With the dizzying, ever-shifting landscape of the Forex market, is it really wise to learn the ropes from the rigidness of Forex books?
If we talk about common terms and terminologies, yes, without a doubt, you can put these books into good use. But when authors start to teach you about Forex indicators in the market, then you should be wary and think twice.
You should know that the indicators of today may not be the indicators of tomorrow. It will change and develop over time. There’s a risk that the indicator you’re familiar with right now may already be outdated.
But there are good things that these Forex books provide. It covers, not just the technical, but the psychological part of Forex trading.
It is too tempting to learn Forex trading from the technical side, but it is advisable that you shouldn’t just focus on the technical but also on its psychological part. This part of yours will certainly dominate you when making minor and major decisions with your trading.

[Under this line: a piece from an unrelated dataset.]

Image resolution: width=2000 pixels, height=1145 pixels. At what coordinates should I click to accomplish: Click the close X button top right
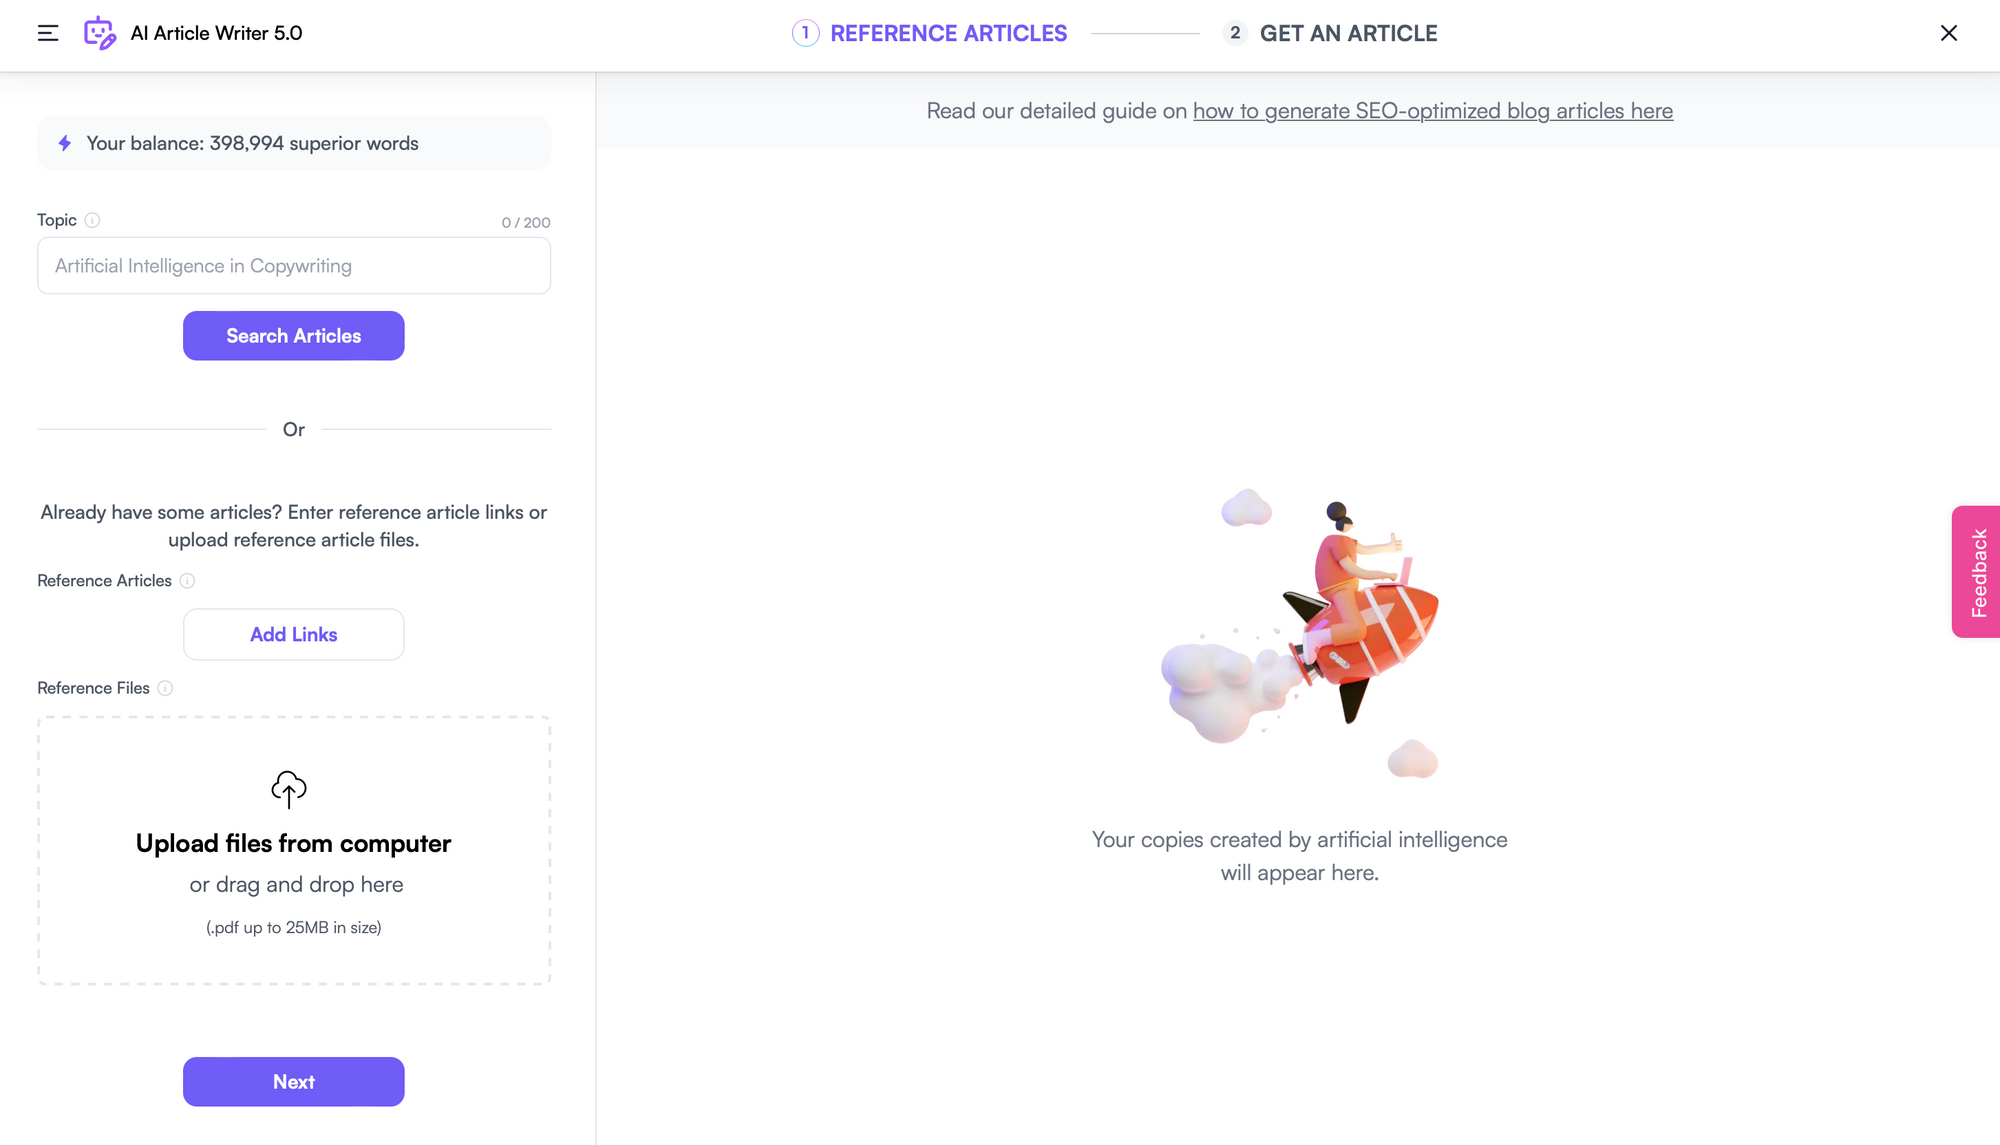click(1949, 34)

To equal weights on both sides, yes, there is a need to read Forex books before jumping into trading. But to follow the formulas of the author and passive consumption of any book content is not its intention. It is for you to have a clearer picture of the world you’re planning to venture in.
It is also good that you can read about the personal big-time mistakes of the author, so you can remember these things and avoid them at all cost.
One more reminder: theories, no matter how extensive and detailed they are, cannot compete with hands-on experience. Reading and trying must go hand-in-hand to ensure you are equipped with the necessary knowledge skills to triumph in trading.